* [WHAT THE TASK REQUIRES]:
Copy the entries word for word, from the line containing "I want to click on 'Accueil', so" through the line containing "coordinates (591, 85).".

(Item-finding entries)

****************************************

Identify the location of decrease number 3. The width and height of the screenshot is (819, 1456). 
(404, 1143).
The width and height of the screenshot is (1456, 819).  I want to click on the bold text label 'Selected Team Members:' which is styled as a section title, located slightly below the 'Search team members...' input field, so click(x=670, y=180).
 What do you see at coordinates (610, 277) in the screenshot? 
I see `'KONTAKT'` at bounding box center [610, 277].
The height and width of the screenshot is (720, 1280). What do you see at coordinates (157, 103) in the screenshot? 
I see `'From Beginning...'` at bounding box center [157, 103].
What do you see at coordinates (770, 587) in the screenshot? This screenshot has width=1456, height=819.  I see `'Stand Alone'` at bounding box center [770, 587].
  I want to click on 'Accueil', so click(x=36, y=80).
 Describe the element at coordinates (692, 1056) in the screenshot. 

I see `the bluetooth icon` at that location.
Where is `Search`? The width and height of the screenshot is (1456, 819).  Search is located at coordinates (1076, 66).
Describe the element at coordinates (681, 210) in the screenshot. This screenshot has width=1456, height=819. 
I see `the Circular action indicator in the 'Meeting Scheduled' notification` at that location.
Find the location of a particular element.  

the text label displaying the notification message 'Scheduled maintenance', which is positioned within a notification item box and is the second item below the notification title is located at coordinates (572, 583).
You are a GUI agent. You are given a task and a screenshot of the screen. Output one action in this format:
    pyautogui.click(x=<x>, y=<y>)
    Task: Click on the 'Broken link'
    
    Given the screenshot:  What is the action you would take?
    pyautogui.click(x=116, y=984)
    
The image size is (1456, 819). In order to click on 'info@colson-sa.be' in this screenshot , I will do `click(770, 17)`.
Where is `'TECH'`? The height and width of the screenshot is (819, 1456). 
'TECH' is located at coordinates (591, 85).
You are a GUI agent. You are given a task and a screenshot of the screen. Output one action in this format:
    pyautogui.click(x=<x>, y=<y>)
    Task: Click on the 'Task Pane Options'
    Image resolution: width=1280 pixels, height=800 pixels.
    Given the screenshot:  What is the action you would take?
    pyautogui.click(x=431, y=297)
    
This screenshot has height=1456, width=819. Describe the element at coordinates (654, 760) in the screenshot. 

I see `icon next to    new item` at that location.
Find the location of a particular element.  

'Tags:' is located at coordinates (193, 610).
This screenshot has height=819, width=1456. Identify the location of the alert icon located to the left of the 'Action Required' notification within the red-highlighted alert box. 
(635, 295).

****************************************

* [OUTPUT]:
  I want to click on 'Accueil', so click(x=36, y=80).
 Describe the element at coordinates (692, 1056) in the screenshot. 

I see `the bluetooth icon` at that location.
Where is `Search`? The width and height of the screenshot is (1456, 819).  Search is located at coordinates (1076, 66).
Describe the element at coordinates (681, 210) in the screenshot. This screenshot has width=1456, height=819. 
I see `the Circular action indicator in the 'Meeting Scheduled' notification` at that location.
Find the location of a particular element.  

the text label displaying the notification message 'Scheduled maintenance', which is positioned within a notification item box and is the second item below the notification title is located at coordinates (572, 583).
You are a GUI agent. You are given a task and a screenshot of the screen. Output one action in this format:
    pyautogui.click(x=<x>, y=<y>)
    Task: Click on the 'Broken link'
    
    Given the screenshot:  What is the action you would take?
    pyautogui.click(x=116, y=984)
    
The image size is (1456, 819). In order to click on 'info@colson-sa.be' in this screenshot , I will do `click(770, 17)`.
Where is `'TECH'`? The height and width of the screenshot is (819, 1456). 
'TECH' is located at coordinates (591, 85).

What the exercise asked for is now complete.